Rajisha Vijayan is an Indian actress, who primarily works in Malayalam and Tamil films. Rajisha is best known for Anuraga Karikkin Vellam, June, Karnan and Jai Bhim. She is a recipient of the Kerala State Film Award for Best Actress.

==Early life and education==
Rajisha Vijayan was born in Perambra, Kozhikode, Kerala, India and was raised across North India in an army household. She graduated in Mass Communication and Journalism from Amity University, Noida.

==Career==
Rajisha Vijayan debuted in the Malayalam film Anuraga Karikkin Vellam.

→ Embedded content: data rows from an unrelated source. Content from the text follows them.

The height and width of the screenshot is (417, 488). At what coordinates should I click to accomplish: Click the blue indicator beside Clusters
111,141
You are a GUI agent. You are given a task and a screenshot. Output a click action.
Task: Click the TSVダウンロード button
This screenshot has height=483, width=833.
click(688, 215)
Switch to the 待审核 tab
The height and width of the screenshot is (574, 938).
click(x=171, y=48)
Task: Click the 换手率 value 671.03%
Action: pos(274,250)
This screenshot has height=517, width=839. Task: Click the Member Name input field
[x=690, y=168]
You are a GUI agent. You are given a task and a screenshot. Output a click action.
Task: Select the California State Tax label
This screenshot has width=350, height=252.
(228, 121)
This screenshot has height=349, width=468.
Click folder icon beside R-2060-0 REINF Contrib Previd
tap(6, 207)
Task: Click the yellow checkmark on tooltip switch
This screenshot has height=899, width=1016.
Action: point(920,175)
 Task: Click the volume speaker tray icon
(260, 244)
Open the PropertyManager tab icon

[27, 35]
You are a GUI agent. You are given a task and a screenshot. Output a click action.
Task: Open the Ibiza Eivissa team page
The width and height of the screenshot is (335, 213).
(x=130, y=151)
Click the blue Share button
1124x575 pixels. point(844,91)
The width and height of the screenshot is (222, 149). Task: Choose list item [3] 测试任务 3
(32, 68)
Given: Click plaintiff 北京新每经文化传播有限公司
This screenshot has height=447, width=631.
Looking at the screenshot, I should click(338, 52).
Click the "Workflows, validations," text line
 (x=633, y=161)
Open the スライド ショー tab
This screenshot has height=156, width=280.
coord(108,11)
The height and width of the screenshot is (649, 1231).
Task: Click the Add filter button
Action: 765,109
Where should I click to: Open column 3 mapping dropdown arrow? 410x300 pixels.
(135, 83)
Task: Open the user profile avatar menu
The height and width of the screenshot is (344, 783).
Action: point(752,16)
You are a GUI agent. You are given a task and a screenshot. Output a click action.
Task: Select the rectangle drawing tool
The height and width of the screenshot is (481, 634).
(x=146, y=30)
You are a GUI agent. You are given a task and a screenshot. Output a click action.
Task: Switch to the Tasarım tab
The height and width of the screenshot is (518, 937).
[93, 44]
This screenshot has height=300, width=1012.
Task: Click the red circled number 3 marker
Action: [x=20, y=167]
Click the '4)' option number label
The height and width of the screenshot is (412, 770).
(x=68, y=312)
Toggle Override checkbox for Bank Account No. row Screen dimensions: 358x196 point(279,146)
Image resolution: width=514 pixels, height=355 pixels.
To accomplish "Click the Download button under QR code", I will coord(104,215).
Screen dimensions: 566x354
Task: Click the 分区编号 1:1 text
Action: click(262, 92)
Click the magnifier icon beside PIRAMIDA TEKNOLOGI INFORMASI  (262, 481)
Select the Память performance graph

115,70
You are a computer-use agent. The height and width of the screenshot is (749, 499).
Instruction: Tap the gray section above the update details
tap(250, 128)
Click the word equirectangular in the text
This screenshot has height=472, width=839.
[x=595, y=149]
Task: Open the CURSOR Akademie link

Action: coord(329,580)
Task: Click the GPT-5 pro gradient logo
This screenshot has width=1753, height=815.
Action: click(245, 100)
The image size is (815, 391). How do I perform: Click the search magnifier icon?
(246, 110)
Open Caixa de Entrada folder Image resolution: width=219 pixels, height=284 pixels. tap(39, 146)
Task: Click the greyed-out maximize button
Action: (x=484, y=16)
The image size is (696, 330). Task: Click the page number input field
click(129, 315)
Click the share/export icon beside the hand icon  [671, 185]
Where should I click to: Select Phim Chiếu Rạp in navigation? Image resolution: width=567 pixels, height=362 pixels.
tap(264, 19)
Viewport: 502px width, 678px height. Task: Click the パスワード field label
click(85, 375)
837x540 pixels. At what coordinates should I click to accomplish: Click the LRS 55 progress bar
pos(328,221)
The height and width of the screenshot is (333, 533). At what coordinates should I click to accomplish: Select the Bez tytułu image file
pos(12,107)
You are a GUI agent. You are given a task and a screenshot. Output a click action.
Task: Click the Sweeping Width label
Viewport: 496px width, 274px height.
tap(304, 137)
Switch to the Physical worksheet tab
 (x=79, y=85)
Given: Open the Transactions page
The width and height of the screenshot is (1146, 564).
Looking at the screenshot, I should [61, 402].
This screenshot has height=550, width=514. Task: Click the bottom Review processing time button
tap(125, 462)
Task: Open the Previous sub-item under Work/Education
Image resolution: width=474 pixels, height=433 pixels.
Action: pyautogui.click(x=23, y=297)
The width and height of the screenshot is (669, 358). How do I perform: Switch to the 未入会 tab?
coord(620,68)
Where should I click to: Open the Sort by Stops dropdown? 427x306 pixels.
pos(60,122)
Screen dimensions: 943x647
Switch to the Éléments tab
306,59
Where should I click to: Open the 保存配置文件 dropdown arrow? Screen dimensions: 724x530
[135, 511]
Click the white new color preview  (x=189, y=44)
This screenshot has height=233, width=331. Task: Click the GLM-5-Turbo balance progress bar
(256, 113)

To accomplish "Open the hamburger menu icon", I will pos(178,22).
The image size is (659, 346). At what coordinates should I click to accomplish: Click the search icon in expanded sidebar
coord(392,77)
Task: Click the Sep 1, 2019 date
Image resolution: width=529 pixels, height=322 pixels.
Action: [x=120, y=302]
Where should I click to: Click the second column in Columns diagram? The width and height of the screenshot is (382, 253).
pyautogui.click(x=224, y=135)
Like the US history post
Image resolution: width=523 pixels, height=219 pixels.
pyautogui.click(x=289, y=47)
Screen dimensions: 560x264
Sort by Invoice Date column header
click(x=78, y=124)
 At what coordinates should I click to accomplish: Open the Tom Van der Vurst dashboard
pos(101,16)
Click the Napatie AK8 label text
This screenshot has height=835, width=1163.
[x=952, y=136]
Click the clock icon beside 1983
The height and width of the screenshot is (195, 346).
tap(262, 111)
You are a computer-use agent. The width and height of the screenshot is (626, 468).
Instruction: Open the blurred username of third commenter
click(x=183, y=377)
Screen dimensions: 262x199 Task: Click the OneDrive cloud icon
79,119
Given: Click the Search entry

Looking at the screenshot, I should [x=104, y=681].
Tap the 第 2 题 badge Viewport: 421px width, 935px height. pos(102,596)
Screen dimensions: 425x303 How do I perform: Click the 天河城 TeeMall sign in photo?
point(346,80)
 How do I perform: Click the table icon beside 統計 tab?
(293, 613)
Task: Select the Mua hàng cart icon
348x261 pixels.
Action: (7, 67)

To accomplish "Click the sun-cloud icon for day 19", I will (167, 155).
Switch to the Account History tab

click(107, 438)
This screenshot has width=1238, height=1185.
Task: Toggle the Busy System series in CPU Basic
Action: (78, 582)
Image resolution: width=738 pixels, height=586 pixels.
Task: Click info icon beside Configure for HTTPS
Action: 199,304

She won the Kerala State Film Award for Best Actress in 2016 for the role.

She gained further prominence with her performance in the coming-of-age drama June (2019), which was both a critical and commercial success. Her nuanced portrayal of the titular character was widely praised and solidified her reputation as one of the leading actresses in Malayalam cinema. This was followed by Khoo-Kho (2021).'

She starred in Tamil films such as Karnan (2021) and the Sardar film series (2022-2025). She played the lead in the short film Kovarty (2025), which premiered at the MAMI Mumbai Film Festival. Her upcoming projects include Masthishkamaranam.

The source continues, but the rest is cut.